Target pointing data
╔══
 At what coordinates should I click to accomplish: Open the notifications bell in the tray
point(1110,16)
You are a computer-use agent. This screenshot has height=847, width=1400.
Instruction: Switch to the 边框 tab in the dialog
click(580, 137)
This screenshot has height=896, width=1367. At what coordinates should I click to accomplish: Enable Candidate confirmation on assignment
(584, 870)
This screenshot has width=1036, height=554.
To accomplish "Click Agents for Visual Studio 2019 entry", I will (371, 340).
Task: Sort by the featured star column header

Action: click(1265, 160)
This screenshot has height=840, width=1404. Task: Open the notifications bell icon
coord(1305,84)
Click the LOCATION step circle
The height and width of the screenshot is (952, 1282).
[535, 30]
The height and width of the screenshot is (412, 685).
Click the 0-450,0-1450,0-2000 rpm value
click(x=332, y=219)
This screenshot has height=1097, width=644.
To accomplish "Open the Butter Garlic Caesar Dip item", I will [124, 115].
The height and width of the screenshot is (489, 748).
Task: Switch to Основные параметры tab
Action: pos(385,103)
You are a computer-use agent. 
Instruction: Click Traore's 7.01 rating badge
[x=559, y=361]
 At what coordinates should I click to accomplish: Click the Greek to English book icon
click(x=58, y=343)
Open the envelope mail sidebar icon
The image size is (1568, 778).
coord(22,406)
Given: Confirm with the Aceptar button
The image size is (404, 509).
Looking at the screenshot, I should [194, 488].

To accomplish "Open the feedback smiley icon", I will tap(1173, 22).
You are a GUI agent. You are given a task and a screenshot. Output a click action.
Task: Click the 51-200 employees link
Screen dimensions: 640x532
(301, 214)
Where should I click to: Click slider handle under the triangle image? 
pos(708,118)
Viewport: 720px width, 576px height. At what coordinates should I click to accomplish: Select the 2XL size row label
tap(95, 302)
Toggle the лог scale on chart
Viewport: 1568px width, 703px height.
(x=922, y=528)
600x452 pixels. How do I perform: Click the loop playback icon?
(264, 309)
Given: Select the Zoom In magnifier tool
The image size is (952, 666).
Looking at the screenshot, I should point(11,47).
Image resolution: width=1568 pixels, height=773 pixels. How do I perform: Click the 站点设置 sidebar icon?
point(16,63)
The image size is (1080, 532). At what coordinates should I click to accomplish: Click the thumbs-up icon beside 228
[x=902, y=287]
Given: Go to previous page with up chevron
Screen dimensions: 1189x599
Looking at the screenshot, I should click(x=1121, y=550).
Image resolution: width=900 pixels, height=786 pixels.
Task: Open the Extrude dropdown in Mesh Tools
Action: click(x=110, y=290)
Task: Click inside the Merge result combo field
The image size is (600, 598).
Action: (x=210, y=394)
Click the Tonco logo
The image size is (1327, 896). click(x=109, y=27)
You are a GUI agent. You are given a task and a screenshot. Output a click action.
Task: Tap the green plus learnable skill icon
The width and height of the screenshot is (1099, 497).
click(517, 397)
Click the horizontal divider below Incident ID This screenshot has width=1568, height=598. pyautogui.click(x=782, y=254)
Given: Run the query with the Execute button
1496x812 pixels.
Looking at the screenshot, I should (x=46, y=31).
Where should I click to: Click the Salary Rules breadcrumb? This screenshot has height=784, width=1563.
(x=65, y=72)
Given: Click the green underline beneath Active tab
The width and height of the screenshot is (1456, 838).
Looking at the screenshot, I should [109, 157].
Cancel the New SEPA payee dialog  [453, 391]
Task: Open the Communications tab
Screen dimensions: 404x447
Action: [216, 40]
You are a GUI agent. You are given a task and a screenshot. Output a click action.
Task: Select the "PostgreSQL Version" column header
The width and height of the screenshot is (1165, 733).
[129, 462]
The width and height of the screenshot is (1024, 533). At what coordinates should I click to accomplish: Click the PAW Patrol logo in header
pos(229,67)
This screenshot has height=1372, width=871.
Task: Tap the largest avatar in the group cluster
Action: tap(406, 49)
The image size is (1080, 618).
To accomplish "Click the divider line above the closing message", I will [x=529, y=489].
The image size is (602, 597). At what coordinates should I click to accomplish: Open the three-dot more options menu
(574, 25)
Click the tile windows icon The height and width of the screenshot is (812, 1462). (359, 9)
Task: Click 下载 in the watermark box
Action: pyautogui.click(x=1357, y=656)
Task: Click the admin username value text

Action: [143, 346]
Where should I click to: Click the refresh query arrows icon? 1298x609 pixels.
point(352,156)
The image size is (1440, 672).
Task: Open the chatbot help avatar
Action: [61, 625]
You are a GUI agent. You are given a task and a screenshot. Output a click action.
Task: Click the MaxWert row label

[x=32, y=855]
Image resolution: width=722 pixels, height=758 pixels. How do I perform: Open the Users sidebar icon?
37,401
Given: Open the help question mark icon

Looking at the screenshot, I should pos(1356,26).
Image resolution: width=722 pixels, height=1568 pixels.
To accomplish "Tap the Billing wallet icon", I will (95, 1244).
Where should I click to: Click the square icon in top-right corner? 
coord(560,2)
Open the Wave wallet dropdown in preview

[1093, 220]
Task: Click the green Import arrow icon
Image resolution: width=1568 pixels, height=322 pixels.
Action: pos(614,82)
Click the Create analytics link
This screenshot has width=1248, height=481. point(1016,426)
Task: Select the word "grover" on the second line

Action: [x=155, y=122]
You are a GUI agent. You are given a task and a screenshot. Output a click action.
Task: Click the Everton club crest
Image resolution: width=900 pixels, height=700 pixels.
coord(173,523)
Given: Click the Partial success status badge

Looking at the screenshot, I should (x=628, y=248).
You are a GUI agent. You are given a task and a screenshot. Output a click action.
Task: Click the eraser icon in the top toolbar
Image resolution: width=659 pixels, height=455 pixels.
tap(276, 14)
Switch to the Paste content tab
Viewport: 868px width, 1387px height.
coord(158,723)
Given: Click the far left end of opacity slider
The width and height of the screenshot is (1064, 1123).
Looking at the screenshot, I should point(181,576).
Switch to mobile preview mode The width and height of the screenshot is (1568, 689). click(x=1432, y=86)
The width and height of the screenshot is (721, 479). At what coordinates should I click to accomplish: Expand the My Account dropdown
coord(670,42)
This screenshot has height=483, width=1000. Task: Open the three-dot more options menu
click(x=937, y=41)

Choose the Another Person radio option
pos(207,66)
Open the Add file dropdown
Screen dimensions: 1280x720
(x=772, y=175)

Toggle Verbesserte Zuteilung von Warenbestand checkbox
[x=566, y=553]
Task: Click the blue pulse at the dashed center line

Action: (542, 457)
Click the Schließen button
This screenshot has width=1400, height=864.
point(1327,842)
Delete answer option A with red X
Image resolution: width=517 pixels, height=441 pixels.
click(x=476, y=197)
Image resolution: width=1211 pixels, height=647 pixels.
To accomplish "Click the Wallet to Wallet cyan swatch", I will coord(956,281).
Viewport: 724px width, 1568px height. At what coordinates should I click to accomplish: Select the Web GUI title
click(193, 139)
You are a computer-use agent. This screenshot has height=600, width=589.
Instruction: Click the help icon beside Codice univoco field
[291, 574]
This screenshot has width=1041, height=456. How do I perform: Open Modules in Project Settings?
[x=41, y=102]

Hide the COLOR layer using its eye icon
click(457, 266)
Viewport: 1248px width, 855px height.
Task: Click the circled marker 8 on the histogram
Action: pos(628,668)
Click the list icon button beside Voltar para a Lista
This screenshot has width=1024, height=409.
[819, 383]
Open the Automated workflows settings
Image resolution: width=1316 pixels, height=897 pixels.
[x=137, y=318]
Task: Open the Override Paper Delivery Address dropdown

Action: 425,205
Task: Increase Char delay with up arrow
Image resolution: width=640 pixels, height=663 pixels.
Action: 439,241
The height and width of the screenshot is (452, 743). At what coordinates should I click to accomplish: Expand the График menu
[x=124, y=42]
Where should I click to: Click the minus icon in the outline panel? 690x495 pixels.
╚══
**SET PROBLEM**
Rename "notifications bell" to "alerts bell" throughout the items above and write out all the lines again with nothing else changed.

**ANSWER TO THE PROBLEM**
 At what coordinates should I click to accomplish: Open the alerts bell in the tray
point(1110,16)
You are a computer-use agent. This screenshot has height=847, width=1400.
Instruction: Switch to the 边框 tab in the dialog
click(580, 137)
This screenshot has height=896, width=1367. At what coordinates should I click to accomplish: Enable Candidate confirmation on assignment
(584, 870)
This screenshot has width=1036, height=554.
To accomplish "Click Agents for Visual Studio 2019 entry", I will (371, 340).
Task: Sort by the featured star column header

Action: click(1265, 160)
This screenshot has height=840, width=1404. Task: Open the alerts bell icon
coord(1305,84)
Click the LOCATION step circle
The height and width of the screenshot is (952, 1282).
[535, 30]
The height and width of the screenshot is (412, 685).
Click the 0-450,0-1450,0-2000 rpm value
click(x=332, y=219)
This screenshot has height=1097, width=644.
To accomplish "Open the Butter Garlic Caesar Dip item", I will [124, 115].
The height and width of the screenshot is (489, 748).
Task: Switch to Основные параметры tab
Action: pos(385,103)
You are a computer-use agent. 
Instruction: Click Traore's 7.01 rating badge
[x=559, y=361]
 At what coordinates should I click to accomplish: Click the Greek to English book icon
click(x=58, y=343)
Open the envelope mail sidebar icon
The image size is (1568, 778).
coord(22,406)
Given: Confirm with the Aceptar button
The image size is (404, 509).
Looking at the screenshot, I should [194, 488].

To accomplish "Open the feedback smiley icon", I will tap(1173, 22).
You are a GUI agent. You are given a task and a screenshot. Output a click action.
Task: Click the 51-200 employees link
Screen dimensions: 640x532
(301, 214)
Where should I click to: Click slider handle under the triangle image? 
pos(708,118)
Viewport: 720px width, 576px height. At what coordinates should I click to accomplish: Select the 2XL size row label
tap(95, 302)
Toggle the лог scale on chart
Viewport: 1568px width, 703px height.
(x=922, y=528)
600x452 pixels. How do I perform: Click the loop playback icon?
(264, 309)
Given: Select the Zoom In magnifier tool
The image size is (952, 666).
Looking at the screenshot, I should point(11,47).
Image resolution: width=1568 pixels, height=773 pixels. How do I perform: Click the 站点设置 sidebar icon?
point(16,63)
The image size is (1080, 532). At what coordinates should I click to accomplish: Click the thumbs-up icon beside 228
[x=902, y=287]
Given: Go to previous page with up chevron
Screen dimensions: 1189x599
Looking at the screenshot, I should click(x=1121, y=550).
Image resolution: width=900 pixels, height=786 pixels.
Task: Open the Extrude dropdown in Mesh Tools
Action: click(x=110, y=290)
Task: Click inside the Merge result combo field
The image size is (600, 598).
Action: (x=210, y=394)
Click the Tonco logo
The image size is (1327, 896). click(x=109, y=27)
You are a GUI agent. You are given a task and a screenshot. Output a click action.
Task: Tap the green plus learnable skill icon
The width and height of the screenshot is (1099, 497).
click(517, 397)
Click the horizontal divider below Incident ID This screenshot has width=1568, height=598. pyautogui.click(x=782, y=254)
Given: Run the query with the Execute button
1496x812 pixels.
Looking at the screenshot, I should (x=46, y=31).
Where should I click to: Click the Salary Rules breadcrumb? This screenshot has height=784, width=1563.
(x=65, y=72)
Given: Click the green underline beneath Active tab
The width and height of the screenshot is (1456, 838).
Looking at the screenshot, I should [109, 157].
Cancel the New SEPA payee dialog  [453, 391]
Task: Open the Communications tab
Screen dimensions: 404x447
Action: [216, 40]
You are a GUI agent. You are given a task and a screenshot. Output a click action.
Task: Select the "PostgreSQL Version" column header
The width and height of the screenshot is (1165, 733).
[129, 462]
The width and height of the screenshot is (1024, 533). At what coordinates should I click to accomplish: Click the PAW Patrol logo in header
pos(229,67)
This screenshot has height=1372, width=871.
Task: Tap the largest avatar in the group cluster
Action: tap(406, 49)
The image size is (1080, 618).
To accomplish "Click the divider line above the closing message", I will [x=529, y=489].
The image size is (602, 597). At what coordinates should I click to accomplish: Open the three-dot more options menu
(574, 25)
Click the tile windows icon The height and width of the screenshot is (812, 1462). (359, 9)
Task: Click 下载 in the watermark box
Action: pyautogui.click(x=1357, y=656)
Task: Click the admin username value text

Action: [143, 346]
Where should I click to: Click the refresh query arrows icon? 1298x609 pixels.
point(352,156)
The image size is (1440, 672).
Task: Open the chatbot help avatar
Action: [61, 625]
You are a GUI agent. You are given a task and a screenshot. Output a click action.
Task: Click the MaxWert row label

[x=32, y=855]
Image resolution: width=722 pixels, height=758 pixels. How do I perform: Open the Users sidebar icon?
37,401
Given: Open the help question mark icon

Looking at the screenshot, I should pos(1356,26).
Image resolution: width=722 pixels, height=1568 pixels.
To accomplish "Tap the Billing wallet icon", I will (95, 1244).
Where should I click to: Click the square icon in top-right corner? 
coord(560,2)
Open the Wave wallet dropdown in preview

[1093, 220]
Task: Click the green Import arrow icon
Image resolution: width=1568 pixels, height=322 pixels.
Action: pos(614,82)
Click the Create analytics link
This screenshot has width=1248, height=481. point(1016,426)
Task: Select the word "grover" on the second line

Action: [x=155, y=122]
You are a GUI agent. You are given a task and a screenshot. Output a click action.
Task: Click the Everton club crest
Image resolution: width=900 pixels, height=700 pixels.
coord(173,523)
Given: Click the Partial success status badge

Looking at the screenshot, I should (x=628, y=248).
You are a GUI agent. You are given a task and a screenshot. Output a click action.
Task: Click the eraser icon in the top toolbar
Image resolution: width=659 pixels, height=455 pixels.
tap(276, 14)
Switch to the Paste content tab
Viewport: 868px width, 1387px height.
coord(158,723)
Given: Click the far left end of opacity slider
The width and height of the screenshot is (1064, 1123).
Looking at the screenshot, I should point(181,576).
Switch to mobile preview mode The width and height of the screenshot is (1568, 689). click(x=1432, y=86)
The width and height of the screenshot is (721, 479). At what coordinates should I click to accomplish: Expand the My Account dropdown
coord(670,42)
This screenshot has height=483, width=1000. Task: Open the three-dot more options menu
click(x=937, y=41)

Choose the Another Person radio option
pos(207,66)
Open the Add file dropdown
Screen dimensions: 1280x720
(x=772, y=175)

Toggle Verbesserte Zuteilung von Warenbestand checkbox
[x=566, y=553]
Task: Click the blue pulse at the dashed center line

Action: (542, 457)
Click the Schließen button
This screenshot has width=1400, height=864.
point(1327,842)
Delete answer option A with red X
Image resolution: width=517 pixels, height=441 pixels.
click(x=476, y=197)
Image resolution: width=1211 pixels, height=647 pixels.
To accomplish "Click the Wallet to Wallet cyan swatch", I will coord(956,281).
Viewport: 724px width, 1568px height. At what coordinates should I click to accomplish: Select the Web GUI title
click(193, 139)
You are a computer-use agent. This screenshot has height=600, width=589.
Instruction: Click the help icon beside Codice univoco field
[291, 574]
This screenshot has width=1041, height=456. How do I perform: Open Modules in Project Settings?
[x=41, y=102]

Hide the COLOR layer using its eye icon
click(457, 266)
Viewport: 1248px width, 855px height.
Task: Click the circled marker 8 on the histogram
Action: pos(628,668)
Click the list icon button beside Voltar para a Lista
This screenshot has width=1024, height=409.
[819, 383]
Open the Automated workflows settings
Image resolution: width=1316 pixels, height=897 pixels.
[x=137, y=318]
Task: Open the Override Paper Delivery Address dropdown

Action: 425,205
Task: Increase Char delay with up arrow
Image resolution: width=640 pixels, height=663 pixels.
Action: 439,241
The height and width of the screenshot is (452, 743). At what coordinates should I click to accomplish: Expand the График menu
[x=124, y=42]
Where should I click to: Click the minus icon in the outline panel? 690x495 pixels.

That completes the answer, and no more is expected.